+++ INFORMATION GIVEN

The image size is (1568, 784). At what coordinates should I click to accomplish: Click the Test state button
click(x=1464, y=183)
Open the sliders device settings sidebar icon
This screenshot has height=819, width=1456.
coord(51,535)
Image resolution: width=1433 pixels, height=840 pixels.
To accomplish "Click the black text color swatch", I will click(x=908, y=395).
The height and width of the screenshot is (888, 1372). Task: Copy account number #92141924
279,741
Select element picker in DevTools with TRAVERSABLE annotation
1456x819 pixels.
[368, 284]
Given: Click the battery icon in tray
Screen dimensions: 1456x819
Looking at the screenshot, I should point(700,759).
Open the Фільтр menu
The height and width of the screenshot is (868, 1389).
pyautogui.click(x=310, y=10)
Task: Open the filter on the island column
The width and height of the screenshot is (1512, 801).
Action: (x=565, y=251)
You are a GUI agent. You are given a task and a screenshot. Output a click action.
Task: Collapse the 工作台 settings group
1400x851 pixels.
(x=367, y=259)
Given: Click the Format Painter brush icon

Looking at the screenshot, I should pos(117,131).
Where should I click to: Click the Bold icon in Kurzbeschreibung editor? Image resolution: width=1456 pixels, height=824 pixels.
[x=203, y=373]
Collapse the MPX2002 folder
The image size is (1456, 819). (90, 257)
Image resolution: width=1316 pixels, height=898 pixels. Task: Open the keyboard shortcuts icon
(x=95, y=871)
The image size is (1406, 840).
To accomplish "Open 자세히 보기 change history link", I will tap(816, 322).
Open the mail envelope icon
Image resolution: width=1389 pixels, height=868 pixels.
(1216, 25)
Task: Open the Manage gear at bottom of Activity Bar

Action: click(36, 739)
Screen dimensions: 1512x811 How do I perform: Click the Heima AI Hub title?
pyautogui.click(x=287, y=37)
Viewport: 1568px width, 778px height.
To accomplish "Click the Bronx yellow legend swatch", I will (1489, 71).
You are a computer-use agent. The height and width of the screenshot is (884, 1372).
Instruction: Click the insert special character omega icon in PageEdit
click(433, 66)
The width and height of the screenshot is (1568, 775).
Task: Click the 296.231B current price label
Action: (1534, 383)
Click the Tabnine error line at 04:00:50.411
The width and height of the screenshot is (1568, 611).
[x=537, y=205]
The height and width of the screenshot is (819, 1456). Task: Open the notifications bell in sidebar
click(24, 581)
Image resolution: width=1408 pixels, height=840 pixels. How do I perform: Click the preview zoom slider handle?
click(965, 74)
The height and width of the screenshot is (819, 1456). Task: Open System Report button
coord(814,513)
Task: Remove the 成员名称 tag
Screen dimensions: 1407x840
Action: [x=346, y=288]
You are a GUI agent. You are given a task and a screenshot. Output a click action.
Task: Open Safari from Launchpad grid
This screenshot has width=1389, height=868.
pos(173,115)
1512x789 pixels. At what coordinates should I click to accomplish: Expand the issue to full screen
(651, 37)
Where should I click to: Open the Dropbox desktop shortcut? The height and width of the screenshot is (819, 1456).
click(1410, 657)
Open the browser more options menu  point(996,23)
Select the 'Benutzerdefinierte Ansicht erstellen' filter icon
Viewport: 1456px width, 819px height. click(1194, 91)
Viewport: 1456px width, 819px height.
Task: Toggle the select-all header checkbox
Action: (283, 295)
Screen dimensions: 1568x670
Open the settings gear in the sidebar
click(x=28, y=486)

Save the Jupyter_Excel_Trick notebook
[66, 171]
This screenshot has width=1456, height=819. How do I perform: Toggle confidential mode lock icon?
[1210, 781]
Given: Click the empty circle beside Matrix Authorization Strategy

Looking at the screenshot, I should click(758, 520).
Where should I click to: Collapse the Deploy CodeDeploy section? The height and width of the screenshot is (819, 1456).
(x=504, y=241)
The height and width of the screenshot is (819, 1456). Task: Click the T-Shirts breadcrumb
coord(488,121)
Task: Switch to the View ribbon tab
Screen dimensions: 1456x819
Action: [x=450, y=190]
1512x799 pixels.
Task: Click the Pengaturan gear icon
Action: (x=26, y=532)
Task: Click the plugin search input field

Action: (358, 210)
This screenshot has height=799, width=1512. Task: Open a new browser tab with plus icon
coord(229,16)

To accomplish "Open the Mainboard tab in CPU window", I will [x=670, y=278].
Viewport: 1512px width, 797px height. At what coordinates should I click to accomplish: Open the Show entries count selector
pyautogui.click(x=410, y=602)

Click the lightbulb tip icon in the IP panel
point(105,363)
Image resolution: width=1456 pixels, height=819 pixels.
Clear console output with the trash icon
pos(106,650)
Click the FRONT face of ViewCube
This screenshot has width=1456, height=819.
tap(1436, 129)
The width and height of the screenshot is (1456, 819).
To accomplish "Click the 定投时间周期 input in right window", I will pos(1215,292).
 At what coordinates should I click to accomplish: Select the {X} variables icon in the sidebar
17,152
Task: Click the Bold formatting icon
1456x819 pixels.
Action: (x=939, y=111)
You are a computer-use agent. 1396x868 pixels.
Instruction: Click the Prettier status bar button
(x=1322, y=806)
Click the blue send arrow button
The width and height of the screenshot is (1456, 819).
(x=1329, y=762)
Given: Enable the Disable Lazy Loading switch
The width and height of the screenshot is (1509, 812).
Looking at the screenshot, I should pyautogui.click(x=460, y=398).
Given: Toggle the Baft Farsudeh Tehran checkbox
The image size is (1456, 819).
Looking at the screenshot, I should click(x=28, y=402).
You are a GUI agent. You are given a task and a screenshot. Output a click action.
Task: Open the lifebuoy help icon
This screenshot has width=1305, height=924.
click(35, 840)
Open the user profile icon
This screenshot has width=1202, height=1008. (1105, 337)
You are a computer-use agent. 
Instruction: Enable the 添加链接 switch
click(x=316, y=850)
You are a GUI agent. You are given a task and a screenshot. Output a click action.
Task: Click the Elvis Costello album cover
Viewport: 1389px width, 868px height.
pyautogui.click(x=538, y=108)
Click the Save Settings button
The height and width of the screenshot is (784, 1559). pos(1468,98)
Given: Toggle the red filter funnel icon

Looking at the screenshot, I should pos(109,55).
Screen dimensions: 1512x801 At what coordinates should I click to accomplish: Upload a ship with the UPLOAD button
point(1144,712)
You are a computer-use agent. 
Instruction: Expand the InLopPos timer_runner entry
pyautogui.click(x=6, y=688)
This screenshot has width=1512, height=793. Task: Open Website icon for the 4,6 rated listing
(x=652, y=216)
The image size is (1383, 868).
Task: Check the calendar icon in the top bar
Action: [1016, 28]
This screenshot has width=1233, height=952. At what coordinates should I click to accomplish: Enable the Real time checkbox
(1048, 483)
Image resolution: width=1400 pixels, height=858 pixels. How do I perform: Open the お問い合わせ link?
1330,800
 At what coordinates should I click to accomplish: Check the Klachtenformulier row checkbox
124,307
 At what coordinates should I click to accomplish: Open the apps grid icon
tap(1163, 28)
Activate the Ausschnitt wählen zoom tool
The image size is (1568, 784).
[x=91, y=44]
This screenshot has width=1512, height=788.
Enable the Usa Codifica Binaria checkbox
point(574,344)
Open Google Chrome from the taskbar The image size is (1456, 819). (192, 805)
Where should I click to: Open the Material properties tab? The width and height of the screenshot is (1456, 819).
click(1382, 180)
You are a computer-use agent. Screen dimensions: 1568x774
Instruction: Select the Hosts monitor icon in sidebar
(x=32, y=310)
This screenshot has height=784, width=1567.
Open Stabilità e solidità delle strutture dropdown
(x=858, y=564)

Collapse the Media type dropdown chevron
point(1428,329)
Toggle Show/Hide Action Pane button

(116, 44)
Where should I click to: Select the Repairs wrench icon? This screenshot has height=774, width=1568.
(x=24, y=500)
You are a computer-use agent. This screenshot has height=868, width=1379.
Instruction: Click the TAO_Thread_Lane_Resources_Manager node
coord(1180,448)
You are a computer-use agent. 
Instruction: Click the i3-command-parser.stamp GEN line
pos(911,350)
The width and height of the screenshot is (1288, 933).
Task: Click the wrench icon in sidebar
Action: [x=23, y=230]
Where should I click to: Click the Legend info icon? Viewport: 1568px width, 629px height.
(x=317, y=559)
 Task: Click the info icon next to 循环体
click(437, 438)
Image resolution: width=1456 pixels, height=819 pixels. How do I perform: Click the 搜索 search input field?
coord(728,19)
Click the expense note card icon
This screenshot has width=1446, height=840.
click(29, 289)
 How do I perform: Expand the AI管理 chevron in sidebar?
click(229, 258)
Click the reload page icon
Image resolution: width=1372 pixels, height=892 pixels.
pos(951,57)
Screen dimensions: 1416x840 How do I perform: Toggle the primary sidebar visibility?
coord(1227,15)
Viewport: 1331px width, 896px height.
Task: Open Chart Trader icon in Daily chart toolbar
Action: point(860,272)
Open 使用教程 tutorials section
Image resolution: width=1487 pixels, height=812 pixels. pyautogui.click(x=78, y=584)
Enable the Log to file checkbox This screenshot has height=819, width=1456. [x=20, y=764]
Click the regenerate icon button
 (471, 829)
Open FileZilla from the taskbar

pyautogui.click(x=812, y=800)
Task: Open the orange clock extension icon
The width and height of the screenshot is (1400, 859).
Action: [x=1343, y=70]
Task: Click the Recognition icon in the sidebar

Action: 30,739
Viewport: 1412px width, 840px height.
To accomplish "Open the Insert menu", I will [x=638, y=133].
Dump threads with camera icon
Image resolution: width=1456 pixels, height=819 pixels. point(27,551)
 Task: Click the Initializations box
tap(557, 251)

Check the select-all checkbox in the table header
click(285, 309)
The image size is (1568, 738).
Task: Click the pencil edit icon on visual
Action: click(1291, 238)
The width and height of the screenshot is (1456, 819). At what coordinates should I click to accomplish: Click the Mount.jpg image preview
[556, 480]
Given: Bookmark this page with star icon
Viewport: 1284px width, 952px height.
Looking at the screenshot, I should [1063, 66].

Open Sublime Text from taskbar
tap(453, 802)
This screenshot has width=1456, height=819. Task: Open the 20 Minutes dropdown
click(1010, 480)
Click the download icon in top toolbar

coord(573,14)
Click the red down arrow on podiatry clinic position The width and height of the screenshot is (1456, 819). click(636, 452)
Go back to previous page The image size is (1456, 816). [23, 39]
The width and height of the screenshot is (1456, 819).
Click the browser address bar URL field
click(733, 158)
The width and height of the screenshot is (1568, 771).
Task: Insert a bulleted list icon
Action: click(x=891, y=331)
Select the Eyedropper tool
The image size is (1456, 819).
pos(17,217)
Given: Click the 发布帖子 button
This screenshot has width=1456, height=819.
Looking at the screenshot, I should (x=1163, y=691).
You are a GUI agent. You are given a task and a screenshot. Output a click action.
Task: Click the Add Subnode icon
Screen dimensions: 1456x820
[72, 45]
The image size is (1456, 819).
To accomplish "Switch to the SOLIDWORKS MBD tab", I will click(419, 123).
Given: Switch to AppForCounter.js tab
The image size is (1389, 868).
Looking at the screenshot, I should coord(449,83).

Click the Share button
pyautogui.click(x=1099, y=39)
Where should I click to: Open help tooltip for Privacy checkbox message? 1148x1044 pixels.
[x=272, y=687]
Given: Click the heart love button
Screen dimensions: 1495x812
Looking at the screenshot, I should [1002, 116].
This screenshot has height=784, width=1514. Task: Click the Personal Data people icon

++++++

TRY IT: Print nothing but the lines from the one that contains "Where should I click to: Open help" to the final line of the data, both included, exactly as they read.

EXERCISE SOLUTION:
Where should I click to: Open help tooltip for Privacy checkbox message? 1148x1044 pixels.
[x=272, y=687]
Given: Click the heart love button
Screen dimensions: 1495x812
Looking at the screenshot, I should [1002, 116].
This screenshot has height=784, width=1514. Task: Click the Personal Data people icon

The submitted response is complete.